ImmunoPulse IL-12 (OncoSec Medical) is an intratumoral immunotherapy platform that delivers DNA-based interleukin-12.
The single-arm, open-label trial evaluated the combination of ImmunoPulse IL-12 with pembrolizumab (Keytruda, Merck), a PD-1 checkpoint inhibitor, in patients with stage III/IV melanoma who had a low likelihood of responding to an anti–PD-1 therapy based on their tumor biomarkers (CD8–positive tumor infiltrating lymphocytes < 22% PD-1hiCTLA-4+).
Key endpoints included best overall response rate, safety and tolerability, duration of response, 24-week landmark PFS, median PFS and OS.
Patients treated with the combination demonstrated an ORR of 43% at 24 weeks and best ORR of 48%.
In total, 24% of patients achieved complete response, 19% had partial response and 9% demonstrated stable disease, for a total disease control rate of 52%.
The combination demonstrated a favorable safety profile and was well tolerated.
“Collectively, these data suggest that intratumoral IL-12 DNA with electroporation in combination with pembrolizumab can effectively alter the tumor microenvironment by triggering adaptive resistance,” study researcher Alain Algazi, MD, skin cancer specialist in the Melanoma Center at UCSF Helen Diller Family Comprehensive Cancer Center, said in a company-issued release. “This increases the substrate for a therapeutic PD-1/PD-L1 blockade while driving systemic antitumor immunity and concordant clinical responses in patients unlikely to benefit from anti–PD-1 monotherapy.”
Further, nine of the patients had been previously treated with checkpoint inhibitor therapy. This subset demonstrated a 33% ORR with the combination.

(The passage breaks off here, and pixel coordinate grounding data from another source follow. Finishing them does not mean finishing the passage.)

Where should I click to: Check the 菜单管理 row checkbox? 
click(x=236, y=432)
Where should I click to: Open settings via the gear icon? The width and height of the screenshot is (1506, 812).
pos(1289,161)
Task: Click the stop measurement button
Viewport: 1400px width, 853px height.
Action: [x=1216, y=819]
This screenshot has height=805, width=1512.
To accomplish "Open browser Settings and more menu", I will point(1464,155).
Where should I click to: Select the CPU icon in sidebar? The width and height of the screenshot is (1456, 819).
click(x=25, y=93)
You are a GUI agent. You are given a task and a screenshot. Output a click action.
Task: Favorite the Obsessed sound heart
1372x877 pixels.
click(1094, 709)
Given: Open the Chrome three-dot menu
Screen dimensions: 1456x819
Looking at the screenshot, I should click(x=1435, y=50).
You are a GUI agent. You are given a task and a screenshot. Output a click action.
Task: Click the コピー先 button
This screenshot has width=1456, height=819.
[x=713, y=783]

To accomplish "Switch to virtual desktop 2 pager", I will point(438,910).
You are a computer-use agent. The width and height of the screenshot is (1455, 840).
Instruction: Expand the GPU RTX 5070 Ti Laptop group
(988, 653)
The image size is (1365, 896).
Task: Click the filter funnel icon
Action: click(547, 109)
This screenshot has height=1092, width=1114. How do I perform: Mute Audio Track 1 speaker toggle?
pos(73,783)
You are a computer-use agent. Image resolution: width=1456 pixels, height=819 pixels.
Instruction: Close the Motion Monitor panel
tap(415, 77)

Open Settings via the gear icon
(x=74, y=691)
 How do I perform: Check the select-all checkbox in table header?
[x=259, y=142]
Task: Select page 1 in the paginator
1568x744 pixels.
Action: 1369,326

Analysis of the biomarker data suggested the combination “is transforming ‘cold’ tumors, which would be predicted to not respond to anti–PD-1 therapy, into ‘hot’ tumors, thus increasing the potential for a meaningful clinical response to the checkpoint inhibitor therapy,” the release said.
Results were presented at the ASCO-SITC Clinical Immuno-Oncology Symposium in Orlando.
A phase 2 registration study, expected to begin this year, will evaluate the combination of ImmunoPulse IL-12 and an anti–PD-1 therapy in patients with melanoma who have previously failed an approved anti–PD-1 therapy alone.
“OncoSec’s vision to bring intratumoral gene therapies to the oncology market continues to advance with these positive, impactful data, which hold immense promise for cancer patients who are unlikely to benefit from immunotherapy,” Punit Dhillon, president and CEO of OncoSec, said in the release. – by Kristie L. Kahl
Algazi AP, et al. Abstract 78. Presented at: ASCO-SITC Clinical Immuno-Oncology Symposium; Feb. 24-26; Orlando, Fla.